__Given data__:
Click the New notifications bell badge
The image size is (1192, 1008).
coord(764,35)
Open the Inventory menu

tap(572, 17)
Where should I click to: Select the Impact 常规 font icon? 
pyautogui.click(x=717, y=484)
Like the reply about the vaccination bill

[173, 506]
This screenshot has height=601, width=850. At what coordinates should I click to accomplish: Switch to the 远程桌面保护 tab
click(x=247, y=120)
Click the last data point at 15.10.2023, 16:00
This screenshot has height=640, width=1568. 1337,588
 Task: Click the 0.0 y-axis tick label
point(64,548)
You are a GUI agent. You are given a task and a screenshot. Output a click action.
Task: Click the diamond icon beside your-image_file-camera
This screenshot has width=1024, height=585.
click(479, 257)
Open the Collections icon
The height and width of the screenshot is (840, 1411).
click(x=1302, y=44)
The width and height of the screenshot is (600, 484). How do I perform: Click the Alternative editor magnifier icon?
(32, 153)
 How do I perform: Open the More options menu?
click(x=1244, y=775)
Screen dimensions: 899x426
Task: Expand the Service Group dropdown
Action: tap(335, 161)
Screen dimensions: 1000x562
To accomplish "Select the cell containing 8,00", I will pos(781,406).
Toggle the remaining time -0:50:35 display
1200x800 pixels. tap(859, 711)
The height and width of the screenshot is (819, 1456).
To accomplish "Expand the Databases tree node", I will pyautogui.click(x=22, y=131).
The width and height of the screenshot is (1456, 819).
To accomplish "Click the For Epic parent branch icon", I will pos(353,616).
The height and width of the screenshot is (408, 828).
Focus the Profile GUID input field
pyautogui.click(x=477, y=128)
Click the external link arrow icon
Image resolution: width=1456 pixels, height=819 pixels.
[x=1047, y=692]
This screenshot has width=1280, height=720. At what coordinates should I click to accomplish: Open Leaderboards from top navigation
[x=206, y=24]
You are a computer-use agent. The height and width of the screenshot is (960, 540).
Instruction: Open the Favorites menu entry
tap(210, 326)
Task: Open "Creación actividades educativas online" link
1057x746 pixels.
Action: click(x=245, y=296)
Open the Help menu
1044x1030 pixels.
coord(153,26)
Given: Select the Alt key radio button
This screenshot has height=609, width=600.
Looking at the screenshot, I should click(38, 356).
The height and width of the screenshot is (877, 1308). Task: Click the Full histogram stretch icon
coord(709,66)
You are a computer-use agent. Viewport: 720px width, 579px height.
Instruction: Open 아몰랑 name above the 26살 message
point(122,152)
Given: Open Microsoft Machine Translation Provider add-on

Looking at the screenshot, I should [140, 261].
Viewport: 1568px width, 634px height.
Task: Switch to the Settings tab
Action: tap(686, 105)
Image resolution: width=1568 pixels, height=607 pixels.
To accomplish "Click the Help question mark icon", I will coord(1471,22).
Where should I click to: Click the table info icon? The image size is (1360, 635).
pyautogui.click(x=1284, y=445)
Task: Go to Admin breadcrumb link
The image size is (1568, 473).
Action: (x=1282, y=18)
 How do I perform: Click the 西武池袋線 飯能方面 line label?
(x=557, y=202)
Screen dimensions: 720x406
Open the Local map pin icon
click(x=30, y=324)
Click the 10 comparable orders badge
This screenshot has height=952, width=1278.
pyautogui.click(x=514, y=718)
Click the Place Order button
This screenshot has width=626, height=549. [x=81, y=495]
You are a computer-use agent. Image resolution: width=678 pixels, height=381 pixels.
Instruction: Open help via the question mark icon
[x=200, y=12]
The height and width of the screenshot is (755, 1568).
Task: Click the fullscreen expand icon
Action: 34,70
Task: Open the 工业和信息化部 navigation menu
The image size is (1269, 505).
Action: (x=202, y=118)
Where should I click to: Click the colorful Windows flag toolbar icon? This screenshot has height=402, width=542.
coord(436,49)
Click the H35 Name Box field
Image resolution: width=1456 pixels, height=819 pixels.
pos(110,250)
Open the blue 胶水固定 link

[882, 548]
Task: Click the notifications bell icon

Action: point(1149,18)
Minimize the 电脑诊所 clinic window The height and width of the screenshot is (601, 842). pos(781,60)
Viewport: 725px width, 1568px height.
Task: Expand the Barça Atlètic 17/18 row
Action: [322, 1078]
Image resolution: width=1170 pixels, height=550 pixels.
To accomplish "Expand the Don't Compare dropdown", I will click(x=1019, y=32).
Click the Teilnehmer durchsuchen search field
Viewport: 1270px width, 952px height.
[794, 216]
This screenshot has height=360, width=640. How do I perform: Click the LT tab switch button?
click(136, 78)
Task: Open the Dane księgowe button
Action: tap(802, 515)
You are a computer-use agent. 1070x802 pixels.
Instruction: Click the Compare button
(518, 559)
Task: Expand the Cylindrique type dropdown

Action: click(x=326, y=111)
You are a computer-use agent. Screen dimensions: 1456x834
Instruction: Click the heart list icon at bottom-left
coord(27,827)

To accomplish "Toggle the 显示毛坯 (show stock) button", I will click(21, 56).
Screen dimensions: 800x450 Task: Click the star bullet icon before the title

__What is needed__: Pick out the lines above containing the word "agent", then copy them.

__Response below__:
You are a GUI agent. You are given a task and a screenshot. Output a click action.
You are a computer-use agent. The height and width of the screenshot is (960, 540).
You are a computer-use agent. Viewport: 720px width, 579px height.
You are a computer-use agent. Image resolution: width=678 pixels, height=381 pixels.
You are a computer-use agent. 1070x802 pixels.
You are a computer-use agent. Screen dimensions: 1456x834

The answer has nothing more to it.